**Problem description:**
Every entry should be copied exactly, with nothing added or dropped.

**Data for the task:**
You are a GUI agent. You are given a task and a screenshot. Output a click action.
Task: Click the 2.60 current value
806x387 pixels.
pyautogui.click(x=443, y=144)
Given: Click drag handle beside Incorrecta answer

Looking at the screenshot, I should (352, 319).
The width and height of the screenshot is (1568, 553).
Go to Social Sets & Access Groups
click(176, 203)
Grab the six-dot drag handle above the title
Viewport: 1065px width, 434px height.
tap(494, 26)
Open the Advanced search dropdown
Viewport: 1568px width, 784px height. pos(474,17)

**Answer to the exercise:**
You are a GUI agent. You are given a task and a screenshot. Output a click action.
Task: Click the 2.60 current value
806x387 pixels.
pyautogui.click(x=443, y=144)
Given: Click drag handle beside Incorrecta answer

Looking at the screenshot, I should (352, 319).
The width and height of the screenshot is (1568, 553).
Go to Social Sets & Access Groups
click(176, 203)
Grab the six-dot drag handle above the title
Viewport: 1065px width, 434px height.
tap(494, 26)
Open the Advanced search dropdown
Viewport: 1568px width, 784px height. pos(474,17)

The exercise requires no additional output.